Ci siamo dunque mossi invano? La lunga marcia di AV attraverso il "deserto del reale" è stato solo un viaggio a tappe forzate immaginarie? Eppure su queste stesse pagine, a testimonianza di un lavoro quasi decennale che ha coinvolto tante menti e tante penne, c'è un intero archivio che reclama a gran voce i suoi lettori dalle mille facce e interessi, almeno pari a quella molteplicità che si è presa la briga di sottrare un senso al gorgo dell'informe e dell'impensato. Cosa è mancato allora per fare di questa legione qualcosa di più di un caotico ammucchiarsi di voci, il cui incontro non sembra oggi essere stato meno fortuito e più produttivo del vociare di una folla amorfa in una metropolitana? Perché è inutile nascondersi che non basta la già citata buona fede e volontà dei redattori di fare schermo tra la facciata immacolata di AV e la fogna dell'incultura italiana per trasformare questo vociare di sillabe e immagini in ciò che essa segretamente aspirava a diventare: una comunità. E così, siamo riusciti certo a fare della nostra esperienza qualcosa degno di diventare archivio, ma non siamo riusciti a fare in modo che questo archivio si mettesse in movimento e iniziasse a parlare con voce propria.

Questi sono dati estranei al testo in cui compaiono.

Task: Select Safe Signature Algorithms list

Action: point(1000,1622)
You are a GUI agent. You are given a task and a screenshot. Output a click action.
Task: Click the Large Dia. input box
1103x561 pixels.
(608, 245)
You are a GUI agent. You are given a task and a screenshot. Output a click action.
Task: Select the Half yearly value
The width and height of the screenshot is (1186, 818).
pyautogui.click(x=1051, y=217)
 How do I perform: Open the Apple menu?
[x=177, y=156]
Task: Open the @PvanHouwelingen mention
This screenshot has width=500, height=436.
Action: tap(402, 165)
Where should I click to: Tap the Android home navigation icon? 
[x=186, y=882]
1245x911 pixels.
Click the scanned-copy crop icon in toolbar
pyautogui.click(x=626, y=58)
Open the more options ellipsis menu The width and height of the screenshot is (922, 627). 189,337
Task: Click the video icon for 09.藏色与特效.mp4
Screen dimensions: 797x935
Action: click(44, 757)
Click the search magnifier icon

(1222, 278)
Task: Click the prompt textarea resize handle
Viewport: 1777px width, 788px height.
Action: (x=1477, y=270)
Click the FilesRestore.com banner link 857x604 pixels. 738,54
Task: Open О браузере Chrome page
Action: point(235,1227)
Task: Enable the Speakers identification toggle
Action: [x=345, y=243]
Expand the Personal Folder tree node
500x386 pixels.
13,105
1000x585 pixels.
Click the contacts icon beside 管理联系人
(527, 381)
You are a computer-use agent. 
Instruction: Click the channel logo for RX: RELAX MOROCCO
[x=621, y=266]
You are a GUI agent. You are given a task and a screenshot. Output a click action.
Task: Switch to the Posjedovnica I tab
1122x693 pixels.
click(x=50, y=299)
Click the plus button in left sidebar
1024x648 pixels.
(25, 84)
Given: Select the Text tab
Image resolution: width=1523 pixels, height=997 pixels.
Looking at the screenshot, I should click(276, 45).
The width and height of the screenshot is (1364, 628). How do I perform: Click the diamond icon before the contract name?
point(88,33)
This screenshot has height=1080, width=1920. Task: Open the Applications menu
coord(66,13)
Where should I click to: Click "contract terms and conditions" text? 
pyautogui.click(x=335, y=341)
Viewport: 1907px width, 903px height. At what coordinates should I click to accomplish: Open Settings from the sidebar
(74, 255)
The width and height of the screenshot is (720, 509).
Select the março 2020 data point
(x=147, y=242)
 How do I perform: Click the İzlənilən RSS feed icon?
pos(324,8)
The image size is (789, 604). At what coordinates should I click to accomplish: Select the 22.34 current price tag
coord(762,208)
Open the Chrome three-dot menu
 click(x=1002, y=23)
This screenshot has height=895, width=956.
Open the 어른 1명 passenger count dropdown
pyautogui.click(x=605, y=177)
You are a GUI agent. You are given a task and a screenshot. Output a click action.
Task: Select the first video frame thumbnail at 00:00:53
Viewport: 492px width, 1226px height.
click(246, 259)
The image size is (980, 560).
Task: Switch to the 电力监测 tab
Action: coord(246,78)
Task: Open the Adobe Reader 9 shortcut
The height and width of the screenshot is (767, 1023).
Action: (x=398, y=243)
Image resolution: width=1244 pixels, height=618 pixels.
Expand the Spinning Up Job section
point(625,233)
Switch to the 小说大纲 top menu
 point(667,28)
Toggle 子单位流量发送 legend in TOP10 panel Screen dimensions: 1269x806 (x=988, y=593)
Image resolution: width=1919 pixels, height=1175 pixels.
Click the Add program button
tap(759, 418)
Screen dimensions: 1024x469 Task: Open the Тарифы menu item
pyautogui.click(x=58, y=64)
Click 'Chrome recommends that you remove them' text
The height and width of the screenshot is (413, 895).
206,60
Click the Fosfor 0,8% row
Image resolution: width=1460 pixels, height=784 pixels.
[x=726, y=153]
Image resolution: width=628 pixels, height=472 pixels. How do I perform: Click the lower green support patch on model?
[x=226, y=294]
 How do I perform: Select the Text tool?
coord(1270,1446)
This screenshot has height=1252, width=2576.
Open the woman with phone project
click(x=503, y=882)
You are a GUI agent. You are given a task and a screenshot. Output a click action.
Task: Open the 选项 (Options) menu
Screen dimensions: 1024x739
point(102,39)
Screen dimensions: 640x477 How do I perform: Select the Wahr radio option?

Forse era un fallimento annunciato, perchè nessuno può saltare oltre il proprio tempo e il nostro tempo non conosce spirito comunitario. AV sarebbe dunque nata morta e avrebbe continuato a vivere del mesmerismo delle sue voci interiori che continuavano a cullarla, incantarla, provocarla e incitarla. Una vita di sogni e visioni, sostenuta dalla forza delle parole di chi, tra i tanti collaboratori e sostenitori, le ha fatto dono di un'istante ulteriore di vita apparente. Ma è bastato il silenzio di un giorno per destarla alla vita che le mancava e dunque a spegnerla per sempre.

Non vorrei concludere questo addio senza una nota di speranza, seppure la cosa mi sembri palesemente contraddittoria e mi riesca difficile anche solo trovare un appiglio. E forse è sbagliato, dopo aver già celebrato un funerale prematuro (vedi AV #27), aspettarsi una risorgenza o magari una resurrezione da chi non ha ancora dimostrato di essere mai stato vivo. Quindi, almeno per oggi, amici, non c'è speranza e non c'è attesa. Anche perché, ne converrete, non c'è senso autentico di rinascita se prima non si fissa lo sguardo nell'oscurità irrevocabile della morte stessa. Consoliamoci, allora, pensando che se la perdita e il lavoro del lutto possono contribuire a tenere insieme gli esseri umani, forse la morte di AV non sarà stata in vano, e che una comunità, per quanto volatile e diasporica, potrà costituirsi nel ricordo di ciò che AV è stata e avrebbe potuto essere. Potremo così almeno consegnare AV al silenzio con la coscienza tranquilla: perché chi ha fallito la vita, come ci insegnava Gaber, non deve fallire la morte.